This study reorganizes the role of article similarity—operating as a precondition for assessing design similarity under the Design Protection Act—by separating it across distinct doctrinal contexts. Because a design is conceptually inseparable from its underlying article, the similarity of articles operates as an outcome-determinative variable not only at the application and registration stages, but throughout the entire enforcement of design rights. However, Korean case law has not sufficiently clarified the scope of articles that should serve as the basis for comparison in a particular context.

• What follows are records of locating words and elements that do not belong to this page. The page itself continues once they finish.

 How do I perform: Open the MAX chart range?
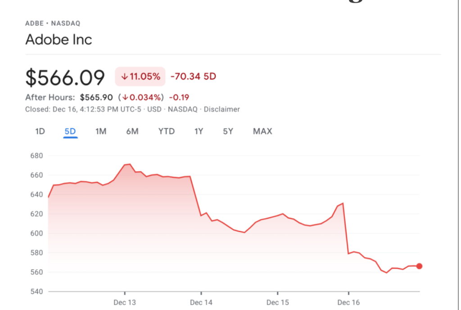point(262,131)
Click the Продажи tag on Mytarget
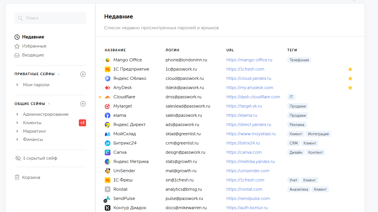This screenshot has width=378, height=212. 298,106
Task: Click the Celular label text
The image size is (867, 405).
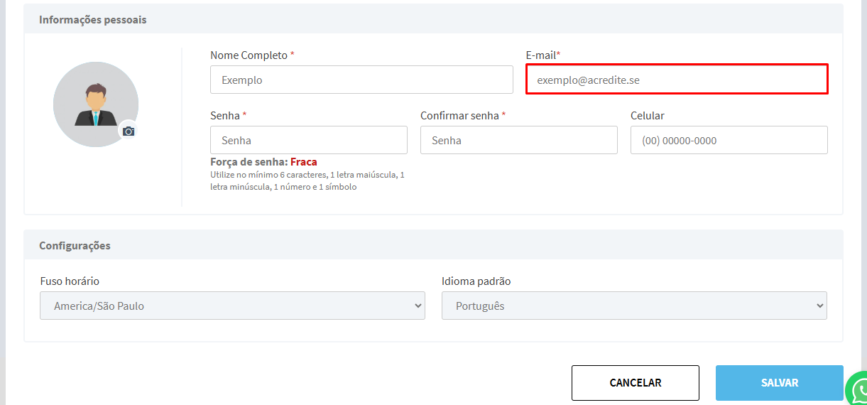Action: [x=647, y=115]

This article first analyzes the U.S. Federal Circuit’s trilogy of decisions in Curver, Surgisil, and Columbia, examining the recent trend of aligning the scope of design patent protection, the scope of anticipatory prior art for novelty, and the scope of comparison prior art for infringement, all to the same article of manufacture identified in the claim. Next, it examines how Korean design protection practices determinethe scope of articles across five contexts: (i) prior art for assessing novelty, (ii) prior art for assessing non-obviousness, (iii) accused design in infringement analysis, (iv) prior art used to exclude known portions of a registered design when assessing the scope of protection, and (v) prior art invoked under the free-to-use design defense.
The analysis shows that, in contexts (i), (iii), and (iv), Korean courts apply a uniform standard for article similarity, primarily based on the use and function of articles, with the common perception of consumers and traders taken into account as a complementary consideration. While substantive standards differ in detail, the U.S. Federal Circuit and Japanese courts likewise apply a single standard across these three contexts. However, Korea’s “interchangeability” theory—which finds article similarity whenever consumers could theoretically substitute heterogeneous articles for the same purpose—has at times been applied in an arbitrary manner, extending to situations that cannot reasonably be expected to occur in actual consumer behavior. To the extent that “interchangeability” is intended to serve the policy goal of using the novelty requirement to filter out designs that imitate those of heterogeneous articles, that goal is better pursued through the non-obviousness requirement rather than by expanding the scope of similar articles through a notion of interchangeability. Regarding contexts (ii) and (v), the practice of some lower courts requiring article similarity lacks a doctrinal foundation, and prior designs from adjacent product fields should be available for reference without such a restriction.